In just over a week I head back out to the fabulous South Africa for another crack at the Comrades Ultra.  It feels like it's sprung out of nowhere as the TP100 race has dominated my thoughts for the past few months but this isn't a race that deserves second billing.  

There's unfinished business after the shoe debacle last year plus the battering from the elements and, assuming there's been sufficient recovery since the 50-odd miles of the Thames Path race, I want another go at a Silver medal.  That means finishing in a gun time of under 7.5 hours.

One of the many quirks of the race is that it changes direction every year and 2014 is a Down run - starting in Pietermaritzburg and ending on the coast in Durban.  Popular opinion is divided equally as to which direction is harder which suggests to me they are both brutal.  The steep downhills you face in this direction, especially as they are all on tarmac, do legendary damage to the quads and they primarily come in the second half after you've already covered more than a standard marathon.
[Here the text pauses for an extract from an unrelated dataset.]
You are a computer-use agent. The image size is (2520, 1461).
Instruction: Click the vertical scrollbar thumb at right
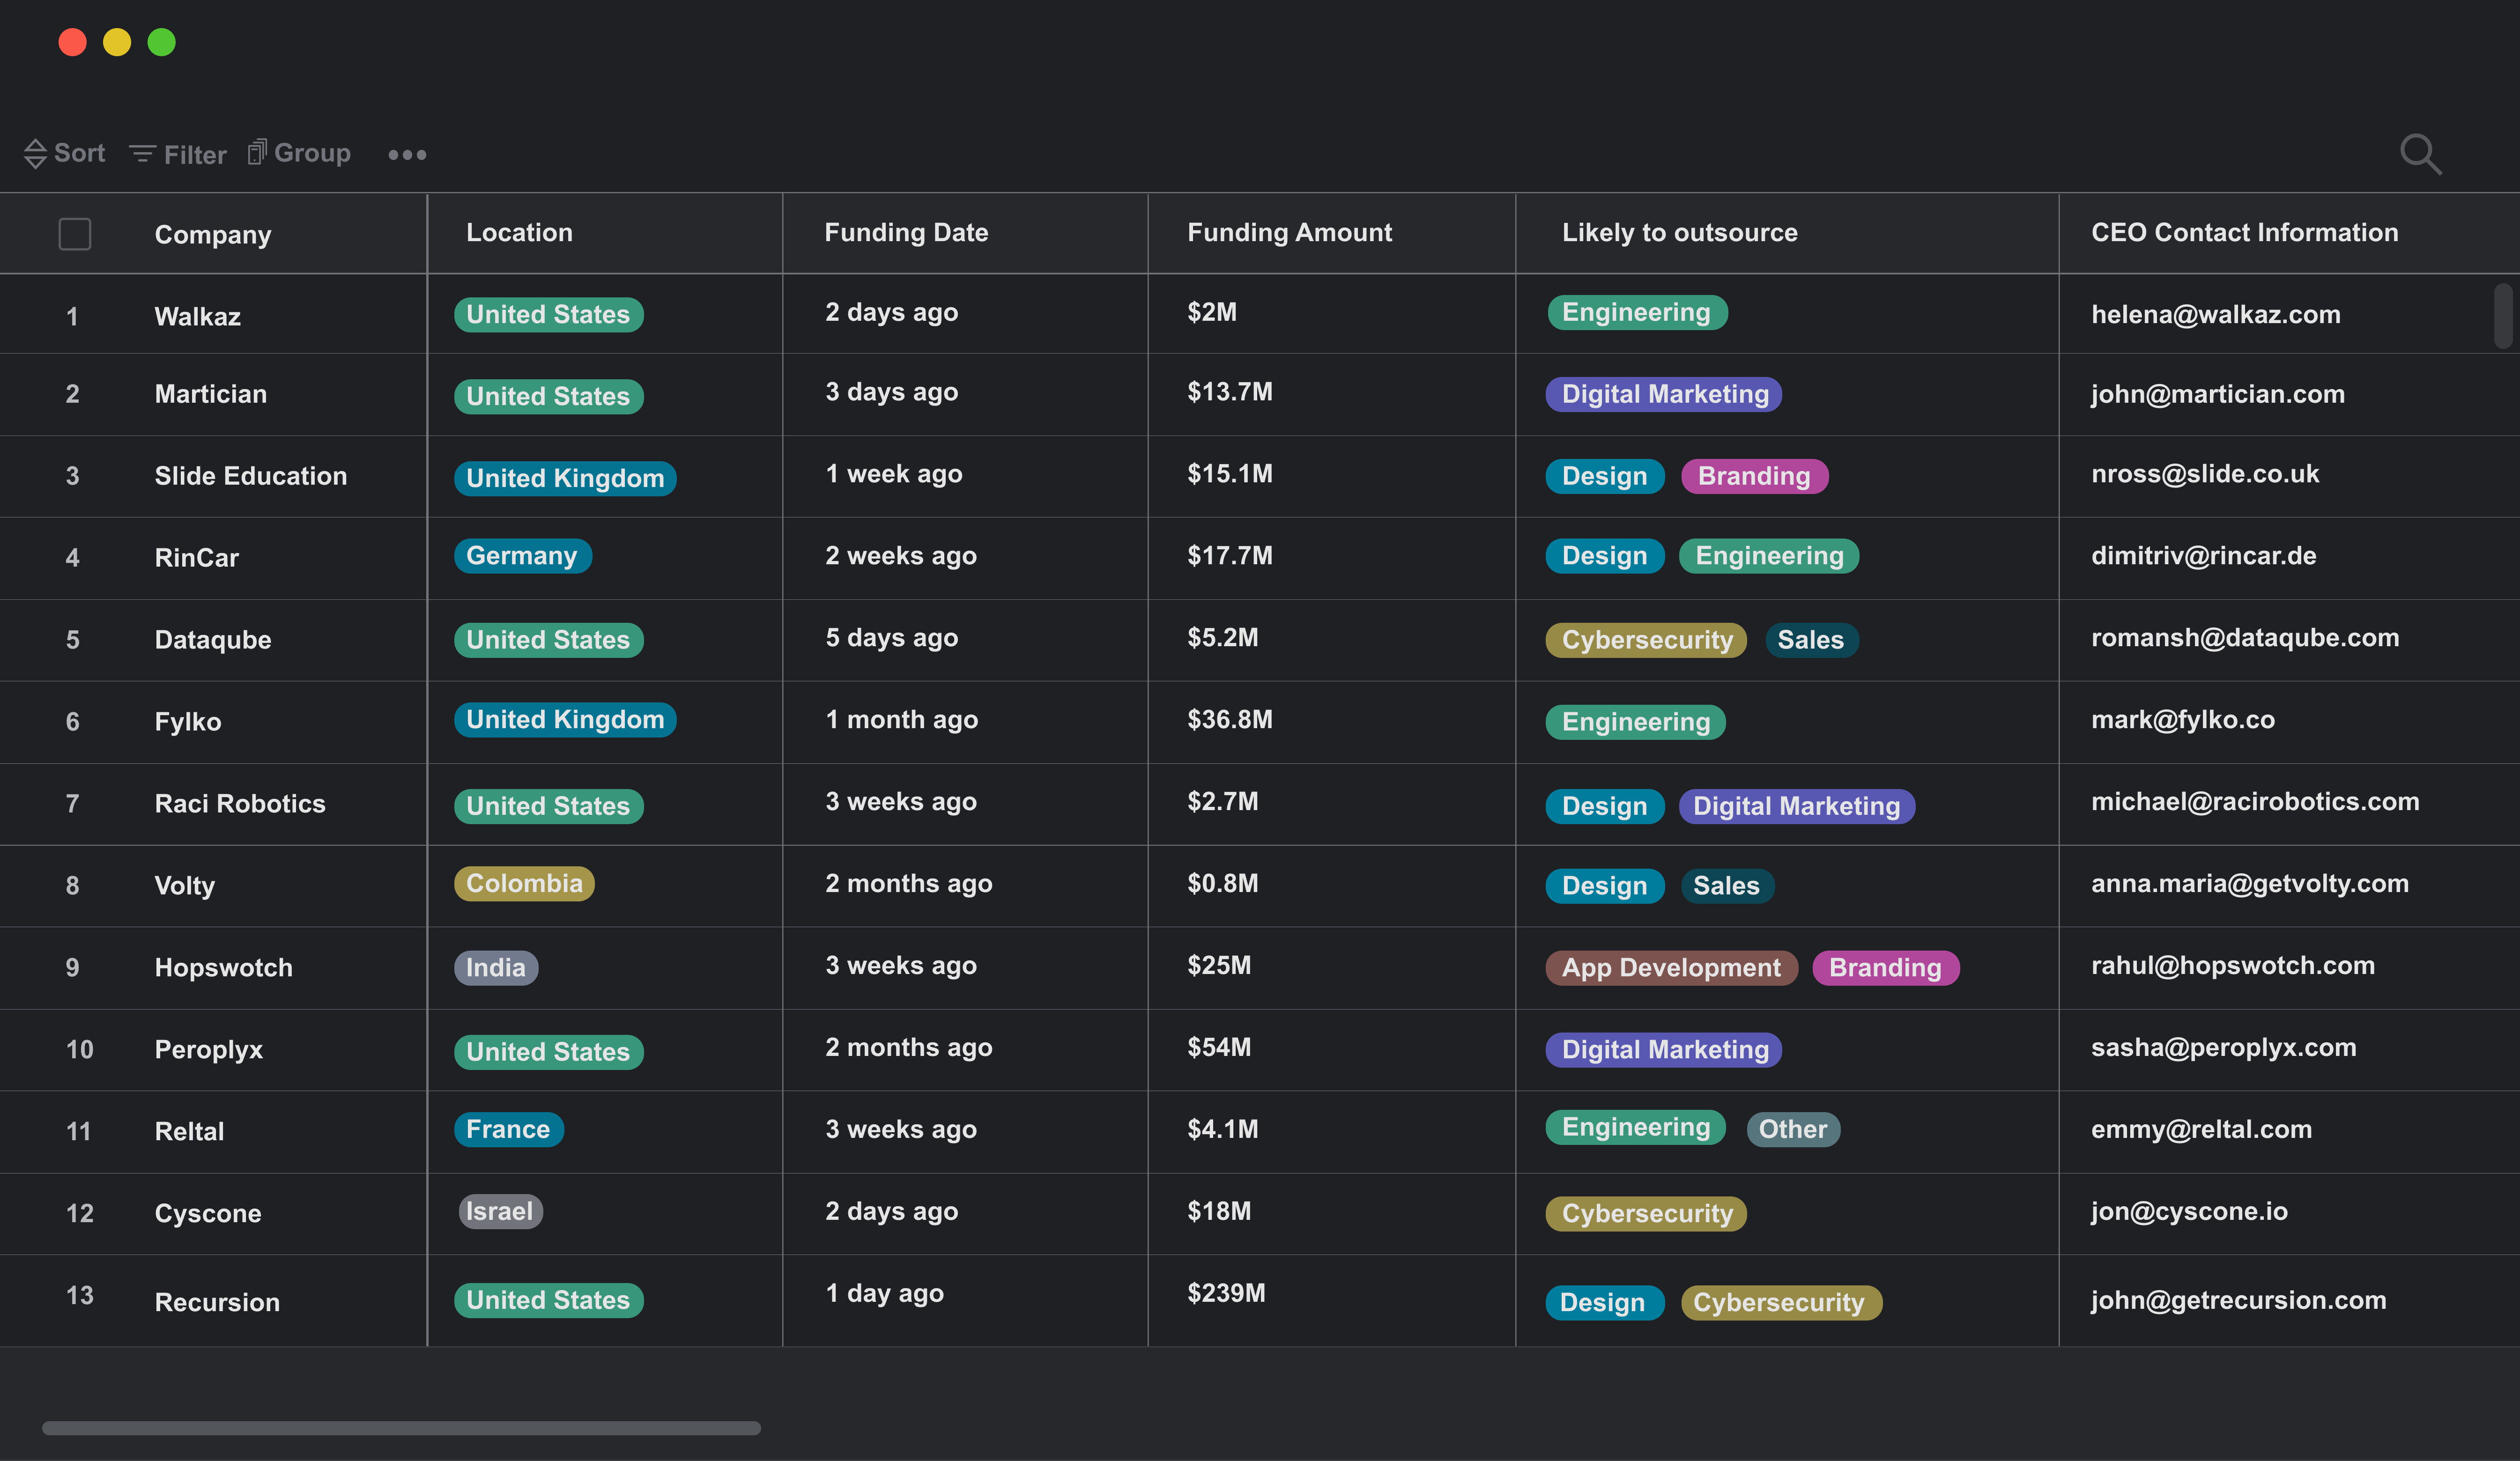(x=2502, y=316)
Having run it last year and with more and longer ultras run in preparation this time around it doesn't feel quite as daunting as it did in 2013.  There's no complacency though and I know it will be extremely hard.  I'm hoping that the crowd support will be immense in Durban and as you can see the ocean from some distance away that might draw you in  and give something to aim at.

Having followed the recent Transvulcania race - a race of similar length on La Palma - and deciding I absolutely have to run it in 2015, Comrades feels like a stepping stone to something even more challenging rather than the biggest thing on the horizon.

Course profiles always exaggerate the vertical and you can't compare races of completely different types on elevation alone but the scale of the ascent in the TV is clear.  There's a 10-mile climb of 10% gradient at the start and the long descent is around 15% by which time your legs have taken a severe pounding and are in no state to resist the pull of gravity.

 


I'm staying in Durban so this time the long coach journey will be before the start which concerns me. It leaves about 2am with the race starting at 5:30am which presents nutritional challenges, not to mention scheduling the essential visit(s) to the bog!

Anticipation and excitement will only build over the next couple of weeks to the world's oldest and biggest ultra when 15,000 people belt out Shosholoza and, as the cannon fires, head out towards the ocean over Pollys, Inchanga, Bothas, Fields and Cowies.